Please refer to FIGS. 3A through 3M and FIGS. 4A and 4B for the disclosed method for making a monolithic integrated thermal bubble inkjet print head. As shown in FIG. 3A, a substrate 20, such as a silicon chip, is provided with a top surface 21 on its top side and a back surface 22 on its back side. As shown in FIG. 3B, the top surface 21 is deposited with a sacrifice layer 23 by, for example, chemical vapor deposition. The sacrifice layer 23 can be polysilicon, amorphous silicon, or aluminum. As shown in FIG. 3C, the sacrifice layer 23 is patternized by etching, e.g., dry etching, to define the pattern for an ink channels. As shown in FIG. 3D, a first protection layer 24 is deposited on the top surface 21 of the substrate 20 and the sacrifice layer 23. A second protection layer 25 is deposited on the back surface 22 of the substrate 20. Both the first protection layer 24 and the second protection layer 25 can be made of materials such as SiC, SiNx, SiO2, SiOxNy.

○ ○ ○ ○

## YOUR TASKS
• 1. In the inkjet print head text, turn the paragraph beginning "Please refer to FIGS. 3A through 3M" into a short list of steps that keeps its main facts.
• 2. Translate this sentence from the inkjet print head text into Spanish: "The sacrifice layer 23 can be polysilicon, amorphous silicon, or aluminum."
• 3. Write the next part of the inkjet print head text, picking up after its last sentence.

## ROWS
○ ○ ○ ○

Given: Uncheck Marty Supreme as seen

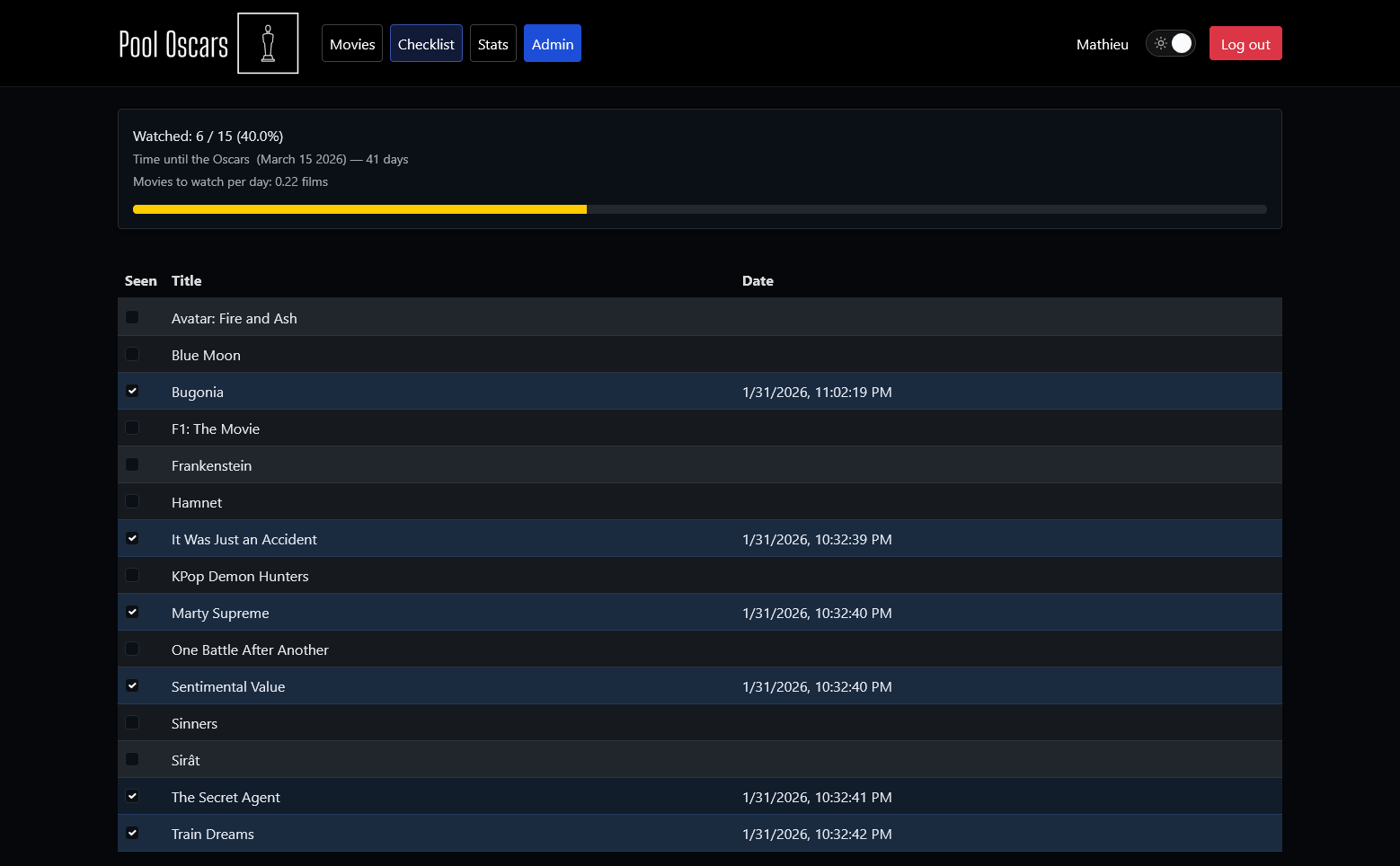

○ ○ ○ ○

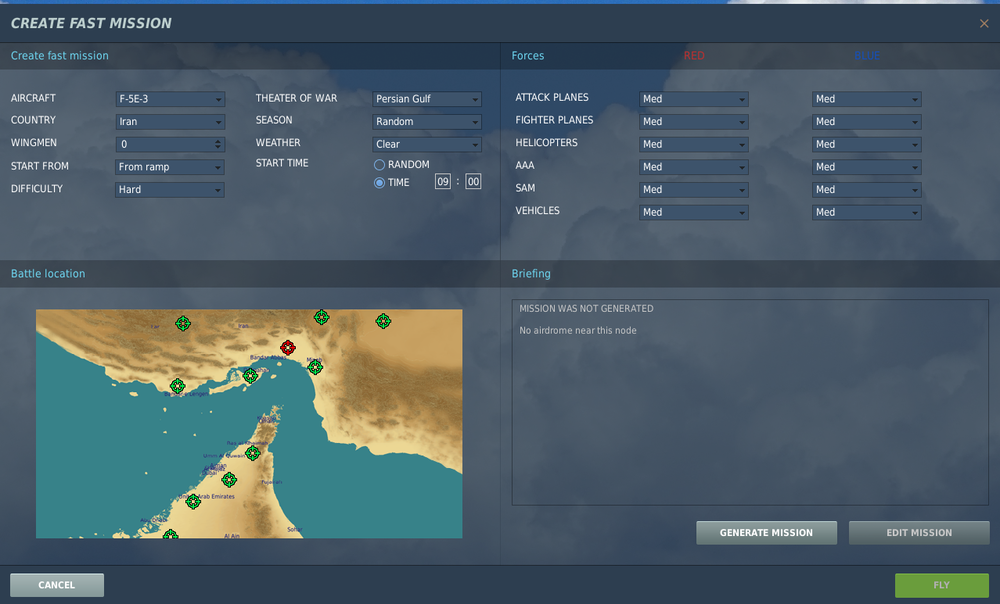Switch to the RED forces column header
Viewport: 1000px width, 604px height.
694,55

○ ○ ○ ○

## OUTPUTS IN ORDER
• 1.
- The method for making a monolithic integrated thermal bubble inkjet print head is shown in FIGS. 3A through 3M and FIGS. 4A and 4B.
- FIG. 3A: A substrate 20, such as a silicon chip, is provided. It has a top surface 21 and a back surface 22.
- FIG. 3B: A sacrifice layer 23 of polysilicon, amorphous silicon, or aluminum is deposited on the top surface 21, for example by chemical vapor deposition.
- FIG. 3C: The sacrifice layer 23 is patterned by etching, such as dry etching, to define the pattern for the ink channels.
- FIG. 3D: A first protection layer 24 is deposited on the top surface 21 and the sacrifice layer 23. A second protection layer 25 is deposited on the back surface 22. Both layers can be made of SiC, SiNx, SiO2, or SiOxNy.

• 2. La capa de sacrificio 23 puede ser de polisilicio, silicio amorfo o aluminio.

• 3.
As shown in FIG. 3E, a mesh 26 is formed on the first protection layer 24 of the sacrifice layer 23. The sizes of the mesh holes range from 1 μm2 to 9 μm2. Furthermore, the second protection layer 25 on the back surface 22 of the substrate is etched to define the size of an ink inlet 27. As shown in FIG. 3F, the top surface 21 of the substrate 20 and the sacrifice layer 23 are etched using the anisotropic etching technology with the mesh 26 as the window for the etching solution (e.g., KOH) to etch downwards so as to form the ink channels 40 on the top surface 21 of the substrate 20. The ink inlet 27 on the back surface 22 of the substrate is etched to form a groove with roughly the same depth as that of the ink channel 40. After the ink channel etching is completed, as shown in FIG. 3G, a planarizing insulation layer 28 is deposited on the first protection layer 24 to fill the mesh 26, obtaining a planar surface. The planarizing insulation layer 28 can be a single- or multiple-film layer structure that is made of SiNx, SiC, SiOxNy, Ta2O5, or SiO2.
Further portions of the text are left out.